The Burbank Police Department deploys a BearCat armored vehicle to a standoff.… (Roger Wilson, Glendale…)
It was a natural reaction after 9/11: Protect the nation at any cost. But a survey of homeland security projects by Times staff writer Kim Murphy reveals that the "any cost" rationale has resulted in unnecessary and eccentric responses to the possibility of a terrorist act. Congress should block such projects in the future.
For example, Murphy told of a grant for anti-terrorism equipment to a county in Nebraska, which received thousands of dollars for cattle nose leads, halters and electric prods — in case terrorists waged biological warfare against cows. Closer to home, Glendale got a $205,000 grant, which it used to purchase a 9-ton BearCat armored vehicle, one of more than 300 deployed across the country. (Officials feared that terrorists might target DreamWorks Animation or the Disney creative campus.) In one case in New York, the connection of a $3-million grant to counter-terrorism was a mystery even to the beneficiaries.
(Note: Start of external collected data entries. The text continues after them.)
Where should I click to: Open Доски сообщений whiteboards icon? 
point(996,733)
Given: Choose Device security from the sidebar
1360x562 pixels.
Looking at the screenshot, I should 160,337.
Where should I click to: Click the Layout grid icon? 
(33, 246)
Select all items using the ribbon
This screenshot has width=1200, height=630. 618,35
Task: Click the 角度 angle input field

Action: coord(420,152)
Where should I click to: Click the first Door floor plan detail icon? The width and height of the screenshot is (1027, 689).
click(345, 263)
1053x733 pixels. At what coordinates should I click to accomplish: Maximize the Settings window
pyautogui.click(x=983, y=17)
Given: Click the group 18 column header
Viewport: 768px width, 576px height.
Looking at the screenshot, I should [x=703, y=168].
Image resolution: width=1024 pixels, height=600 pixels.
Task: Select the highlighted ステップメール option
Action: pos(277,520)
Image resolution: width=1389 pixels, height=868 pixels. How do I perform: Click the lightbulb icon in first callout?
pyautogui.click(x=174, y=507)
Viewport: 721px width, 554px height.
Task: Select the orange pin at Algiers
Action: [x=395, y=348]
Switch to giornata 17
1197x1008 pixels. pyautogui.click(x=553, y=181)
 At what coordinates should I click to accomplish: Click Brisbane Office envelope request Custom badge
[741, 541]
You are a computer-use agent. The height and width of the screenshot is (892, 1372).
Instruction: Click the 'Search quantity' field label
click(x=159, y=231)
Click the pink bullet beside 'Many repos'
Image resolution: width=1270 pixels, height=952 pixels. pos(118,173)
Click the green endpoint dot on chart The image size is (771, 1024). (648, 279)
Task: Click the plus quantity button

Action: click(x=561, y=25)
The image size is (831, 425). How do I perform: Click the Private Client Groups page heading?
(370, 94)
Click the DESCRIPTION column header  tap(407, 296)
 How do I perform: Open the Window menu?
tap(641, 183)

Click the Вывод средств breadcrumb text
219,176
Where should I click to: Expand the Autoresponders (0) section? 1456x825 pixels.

It is hard to evaluate the efficacy of security arrangements — think of the elaborate airport screening by the Transportation Security Administration — because no terrorist act has occurred. Supporters also can always argue that the absence of incidents proves that the system works. (We're skeptical, though, about the deterrent value of cattle prods.) But the deterrent argument is more plausible in some places than in others. That's why planners should concentrate on the "where" of security precautions rather than the "what."
The truth is that not all potential terrorist targets are equal. It's prudent to have elaborate preparations for New York, Washington and even Los Angeles (although a BearCat might not have much utility in a terrorist attack). But grants for homeland security projects in smaller cities or rural or suburban areas seem more like pork than precaution. And it's no excuse for those communities to say that the BearCats and other high-end equipment can be used for routine police functions. If Congress wants to fund local law enforcement, it knows how to do so. But it shouldn't characterize such largesse as a response to 9/11.
With the anniversary of those attacks approaching, homeland security is the ultimate sacred cow, which explains why the federal and state governments are spending $75 billion a year on security. But Murphy's article makes a persuasive case that many of the grants to localities are unnecessary or poorly conceived. Congress and the Department of Homeland Security need to review current grant procedures and target federal funds where they are most needed.
A single terrorist incident can be devastating to large numbers of people, as 9/11 demonstrated. That doesn't mean the nation needs to be blanketed with state-of-the art equipment, some of it only tangentially related to terrorism. In homeland security, as in other areas, choices must be made.